Lo avevano capito Simon&Garfunkel – maschi, bianchi, classe 1941 – che le zone oscure dell’animo vanno accettate, se non esplorate, quando in The sound of silence, intonavano “Hello darkness my old friend”, eppure questo proposito ragionevole e lucido, sembra ancora sfuggire alla società contemporanea, quando ragiona sulla donna e la sessualità. «L’autoconsapevolezza non è una caratteristica affidabile della sessualità femminile, come della sessualità in generale. Se vogliamo che in un futuro il sesso torni a essere bello, dobbiamo rifiutare quest’insistenza.
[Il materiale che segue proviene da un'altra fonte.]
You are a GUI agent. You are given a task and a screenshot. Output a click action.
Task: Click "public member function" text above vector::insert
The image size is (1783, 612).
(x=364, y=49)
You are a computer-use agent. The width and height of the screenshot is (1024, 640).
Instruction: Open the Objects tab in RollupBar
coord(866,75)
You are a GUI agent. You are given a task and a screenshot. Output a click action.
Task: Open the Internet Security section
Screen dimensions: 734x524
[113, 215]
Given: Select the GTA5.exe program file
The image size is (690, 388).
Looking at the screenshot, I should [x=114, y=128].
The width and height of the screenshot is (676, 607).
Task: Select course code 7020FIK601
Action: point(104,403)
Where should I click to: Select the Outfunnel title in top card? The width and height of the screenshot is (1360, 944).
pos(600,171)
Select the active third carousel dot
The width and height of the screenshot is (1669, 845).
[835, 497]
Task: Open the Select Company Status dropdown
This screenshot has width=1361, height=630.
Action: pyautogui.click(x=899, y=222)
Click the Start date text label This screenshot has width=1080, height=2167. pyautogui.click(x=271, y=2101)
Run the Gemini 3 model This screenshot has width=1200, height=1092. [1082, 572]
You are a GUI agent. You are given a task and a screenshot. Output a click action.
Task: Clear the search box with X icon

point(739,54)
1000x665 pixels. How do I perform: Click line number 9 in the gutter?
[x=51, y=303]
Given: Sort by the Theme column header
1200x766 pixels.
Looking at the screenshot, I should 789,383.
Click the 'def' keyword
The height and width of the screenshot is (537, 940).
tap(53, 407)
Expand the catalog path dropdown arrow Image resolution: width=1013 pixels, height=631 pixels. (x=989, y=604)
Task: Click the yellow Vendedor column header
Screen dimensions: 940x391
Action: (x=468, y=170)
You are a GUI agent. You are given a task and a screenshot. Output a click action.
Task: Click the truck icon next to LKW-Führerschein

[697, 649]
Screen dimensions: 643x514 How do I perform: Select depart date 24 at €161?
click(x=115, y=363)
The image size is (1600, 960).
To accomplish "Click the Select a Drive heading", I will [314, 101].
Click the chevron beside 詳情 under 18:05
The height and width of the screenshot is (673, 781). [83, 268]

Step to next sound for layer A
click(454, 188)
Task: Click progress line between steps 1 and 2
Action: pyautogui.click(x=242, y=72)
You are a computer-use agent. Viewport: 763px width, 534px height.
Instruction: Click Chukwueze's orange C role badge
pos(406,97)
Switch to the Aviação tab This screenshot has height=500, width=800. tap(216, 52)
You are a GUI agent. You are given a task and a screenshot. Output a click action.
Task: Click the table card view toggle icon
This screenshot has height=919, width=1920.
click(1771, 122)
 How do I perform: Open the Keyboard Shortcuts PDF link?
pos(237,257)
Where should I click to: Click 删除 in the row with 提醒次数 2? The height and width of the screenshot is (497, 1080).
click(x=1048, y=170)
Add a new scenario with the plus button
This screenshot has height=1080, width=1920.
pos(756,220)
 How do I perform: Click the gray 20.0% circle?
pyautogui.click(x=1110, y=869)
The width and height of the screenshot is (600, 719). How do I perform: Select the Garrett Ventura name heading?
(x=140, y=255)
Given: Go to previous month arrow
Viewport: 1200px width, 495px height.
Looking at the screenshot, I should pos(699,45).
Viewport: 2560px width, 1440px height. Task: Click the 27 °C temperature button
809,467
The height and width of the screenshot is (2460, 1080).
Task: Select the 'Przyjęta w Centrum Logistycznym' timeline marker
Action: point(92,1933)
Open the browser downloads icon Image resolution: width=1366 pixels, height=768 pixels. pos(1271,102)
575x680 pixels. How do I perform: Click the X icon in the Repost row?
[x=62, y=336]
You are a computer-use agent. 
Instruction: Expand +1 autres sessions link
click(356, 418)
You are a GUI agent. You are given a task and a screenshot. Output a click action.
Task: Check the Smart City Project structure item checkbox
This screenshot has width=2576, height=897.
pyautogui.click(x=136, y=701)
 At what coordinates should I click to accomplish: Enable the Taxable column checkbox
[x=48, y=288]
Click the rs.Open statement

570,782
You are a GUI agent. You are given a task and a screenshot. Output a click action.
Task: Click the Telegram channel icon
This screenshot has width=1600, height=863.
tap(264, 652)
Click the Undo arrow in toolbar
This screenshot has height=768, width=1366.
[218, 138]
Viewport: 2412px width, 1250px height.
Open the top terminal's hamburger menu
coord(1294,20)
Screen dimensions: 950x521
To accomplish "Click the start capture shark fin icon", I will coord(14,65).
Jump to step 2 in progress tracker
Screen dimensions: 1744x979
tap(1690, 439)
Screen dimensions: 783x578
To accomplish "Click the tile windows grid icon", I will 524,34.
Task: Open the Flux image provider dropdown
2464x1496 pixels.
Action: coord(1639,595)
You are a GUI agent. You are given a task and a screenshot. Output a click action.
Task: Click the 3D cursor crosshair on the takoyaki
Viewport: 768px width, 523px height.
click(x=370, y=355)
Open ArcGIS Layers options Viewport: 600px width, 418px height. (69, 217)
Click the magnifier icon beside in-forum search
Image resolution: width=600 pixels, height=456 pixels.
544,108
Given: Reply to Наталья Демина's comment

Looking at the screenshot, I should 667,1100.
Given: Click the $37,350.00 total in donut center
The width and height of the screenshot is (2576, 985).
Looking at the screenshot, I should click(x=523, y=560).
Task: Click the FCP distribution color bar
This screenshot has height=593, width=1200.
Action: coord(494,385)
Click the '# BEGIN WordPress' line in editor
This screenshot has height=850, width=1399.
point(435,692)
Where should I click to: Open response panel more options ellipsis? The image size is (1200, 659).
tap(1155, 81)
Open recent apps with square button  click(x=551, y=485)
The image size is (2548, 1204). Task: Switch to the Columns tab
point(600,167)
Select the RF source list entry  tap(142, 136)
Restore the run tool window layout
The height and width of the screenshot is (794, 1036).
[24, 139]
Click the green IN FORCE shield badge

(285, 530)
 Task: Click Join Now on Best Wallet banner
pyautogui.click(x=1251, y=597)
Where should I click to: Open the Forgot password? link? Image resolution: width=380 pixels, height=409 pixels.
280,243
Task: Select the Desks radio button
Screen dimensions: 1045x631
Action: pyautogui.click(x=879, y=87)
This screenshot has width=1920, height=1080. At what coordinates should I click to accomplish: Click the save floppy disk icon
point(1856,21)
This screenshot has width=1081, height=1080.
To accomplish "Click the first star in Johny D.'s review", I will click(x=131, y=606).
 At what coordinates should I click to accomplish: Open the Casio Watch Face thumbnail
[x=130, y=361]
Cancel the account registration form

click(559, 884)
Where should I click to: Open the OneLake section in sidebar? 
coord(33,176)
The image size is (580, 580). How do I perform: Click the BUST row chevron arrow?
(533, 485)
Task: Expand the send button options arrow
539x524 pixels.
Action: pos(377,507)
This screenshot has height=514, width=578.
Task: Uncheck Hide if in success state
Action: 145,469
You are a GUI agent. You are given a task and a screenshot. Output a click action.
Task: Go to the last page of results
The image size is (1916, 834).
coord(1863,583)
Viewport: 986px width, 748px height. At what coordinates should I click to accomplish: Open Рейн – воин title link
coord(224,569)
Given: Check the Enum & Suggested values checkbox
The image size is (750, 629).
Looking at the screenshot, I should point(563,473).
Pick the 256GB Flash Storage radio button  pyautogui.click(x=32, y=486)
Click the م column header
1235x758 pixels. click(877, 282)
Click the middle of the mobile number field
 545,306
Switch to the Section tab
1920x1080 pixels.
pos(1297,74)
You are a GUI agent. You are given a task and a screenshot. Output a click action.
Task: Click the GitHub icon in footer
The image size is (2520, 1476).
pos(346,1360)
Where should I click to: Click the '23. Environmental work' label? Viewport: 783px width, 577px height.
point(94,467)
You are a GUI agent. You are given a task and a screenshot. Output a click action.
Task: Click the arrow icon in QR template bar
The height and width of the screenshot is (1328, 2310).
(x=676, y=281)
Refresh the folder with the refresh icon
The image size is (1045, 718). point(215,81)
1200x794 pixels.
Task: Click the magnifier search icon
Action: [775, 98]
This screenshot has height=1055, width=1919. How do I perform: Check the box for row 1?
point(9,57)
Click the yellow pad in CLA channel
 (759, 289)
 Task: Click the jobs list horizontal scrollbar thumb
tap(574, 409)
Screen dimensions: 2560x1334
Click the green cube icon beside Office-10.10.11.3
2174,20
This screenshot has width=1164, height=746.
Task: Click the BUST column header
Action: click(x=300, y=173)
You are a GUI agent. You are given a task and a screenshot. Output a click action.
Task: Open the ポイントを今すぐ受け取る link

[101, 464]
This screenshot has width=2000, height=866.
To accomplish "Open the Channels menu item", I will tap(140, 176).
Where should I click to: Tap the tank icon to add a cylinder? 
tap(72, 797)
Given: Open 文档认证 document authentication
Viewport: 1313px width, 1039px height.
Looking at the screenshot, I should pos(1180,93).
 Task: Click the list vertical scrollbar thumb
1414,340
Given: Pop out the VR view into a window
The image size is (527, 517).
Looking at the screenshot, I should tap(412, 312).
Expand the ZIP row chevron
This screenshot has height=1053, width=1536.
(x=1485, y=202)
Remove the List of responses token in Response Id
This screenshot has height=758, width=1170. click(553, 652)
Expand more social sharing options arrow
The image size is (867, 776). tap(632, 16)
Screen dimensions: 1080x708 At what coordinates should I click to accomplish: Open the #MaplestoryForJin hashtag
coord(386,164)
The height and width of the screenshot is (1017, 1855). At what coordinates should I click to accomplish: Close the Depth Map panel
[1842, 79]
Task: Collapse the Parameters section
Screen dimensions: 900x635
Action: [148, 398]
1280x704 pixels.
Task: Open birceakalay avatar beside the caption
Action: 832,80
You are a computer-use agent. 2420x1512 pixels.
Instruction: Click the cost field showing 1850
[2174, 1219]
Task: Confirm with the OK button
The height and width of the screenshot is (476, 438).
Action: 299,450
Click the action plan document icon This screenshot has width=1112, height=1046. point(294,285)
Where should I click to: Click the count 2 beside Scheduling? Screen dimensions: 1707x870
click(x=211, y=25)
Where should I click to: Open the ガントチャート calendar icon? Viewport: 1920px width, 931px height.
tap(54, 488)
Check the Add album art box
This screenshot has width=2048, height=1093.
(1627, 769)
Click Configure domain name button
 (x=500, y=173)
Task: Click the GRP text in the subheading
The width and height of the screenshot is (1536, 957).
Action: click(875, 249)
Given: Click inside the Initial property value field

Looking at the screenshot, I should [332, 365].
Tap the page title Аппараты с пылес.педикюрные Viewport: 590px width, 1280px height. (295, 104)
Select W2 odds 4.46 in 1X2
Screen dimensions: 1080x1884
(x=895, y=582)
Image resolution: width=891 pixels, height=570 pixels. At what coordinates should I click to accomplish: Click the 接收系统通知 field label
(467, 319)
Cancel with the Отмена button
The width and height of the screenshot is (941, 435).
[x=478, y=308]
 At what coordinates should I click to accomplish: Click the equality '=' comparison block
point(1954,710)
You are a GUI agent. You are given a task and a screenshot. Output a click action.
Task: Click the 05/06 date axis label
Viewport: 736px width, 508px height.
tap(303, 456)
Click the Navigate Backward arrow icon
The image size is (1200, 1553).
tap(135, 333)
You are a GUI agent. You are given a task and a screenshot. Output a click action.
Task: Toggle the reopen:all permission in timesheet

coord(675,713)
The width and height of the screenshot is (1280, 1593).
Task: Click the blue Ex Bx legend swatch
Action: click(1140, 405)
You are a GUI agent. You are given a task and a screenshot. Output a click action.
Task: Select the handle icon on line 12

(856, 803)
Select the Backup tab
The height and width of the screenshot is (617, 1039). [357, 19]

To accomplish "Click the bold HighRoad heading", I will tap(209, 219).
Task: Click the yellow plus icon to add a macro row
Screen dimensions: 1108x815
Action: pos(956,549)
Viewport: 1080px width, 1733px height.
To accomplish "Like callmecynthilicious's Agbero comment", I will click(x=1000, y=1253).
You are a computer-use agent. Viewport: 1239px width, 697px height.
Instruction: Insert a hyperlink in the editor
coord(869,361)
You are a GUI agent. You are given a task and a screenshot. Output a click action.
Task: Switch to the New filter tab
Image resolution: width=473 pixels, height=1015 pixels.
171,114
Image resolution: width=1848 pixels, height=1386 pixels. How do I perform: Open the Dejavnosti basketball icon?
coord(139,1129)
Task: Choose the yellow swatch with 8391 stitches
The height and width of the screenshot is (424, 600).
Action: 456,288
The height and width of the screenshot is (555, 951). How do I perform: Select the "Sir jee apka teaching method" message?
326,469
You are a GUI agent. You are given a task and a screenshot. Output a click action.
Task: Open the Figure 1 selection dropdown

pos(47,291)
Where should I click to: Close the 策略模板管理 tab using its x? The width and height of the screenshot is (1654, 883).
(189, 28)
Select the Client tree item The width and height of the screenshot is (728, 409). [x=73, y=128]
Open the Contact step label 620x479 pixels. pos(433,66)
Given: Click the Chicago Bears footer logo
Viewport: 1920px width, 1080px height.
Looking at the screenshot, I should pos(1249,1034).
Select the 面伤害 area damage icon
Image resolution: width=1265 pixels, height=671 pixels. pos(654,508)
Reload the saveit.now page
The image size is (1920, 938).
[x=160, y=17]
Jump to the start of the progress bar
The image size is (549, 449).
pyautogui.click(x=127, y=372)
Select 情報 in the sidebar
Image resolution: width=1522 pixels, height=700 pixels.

Abbiamo bisogno di articolare un’etica del sesso che non cerchi disperatamente di tenere a bada l’incertezza del desiderio, che accetti le zone oscure, l’opacità del non sapere».

Vulnerabilità

A far danni più della grandine, si aggiunge la mitologia della supereroina, una donna invulnerabile, che prende al lazo la vita e il destino à la Wonder Woman, che infatti è stata inventata da uno psicologo, William Marston, nel tentativo di fornire un modello (ancora una volta!) a tutte le altre. Ma attenzione, nonostante tutto: «Abbiamo bisogno di essere vulnerabili – di correre dei rischi, di essere aperti all’ignoto – se vogliamo sperimentare la gioia e la trasformazione. Il piacere implica il rischio, non è qualcosa che potrà mai essere impedito o evitato. Non è corazzandoci contro la vulnerabilità che raggiungeremo l’appagamento sessuale ma riconoscendola e aprendoci a essa, al nostro essere universalmente vulnerabili».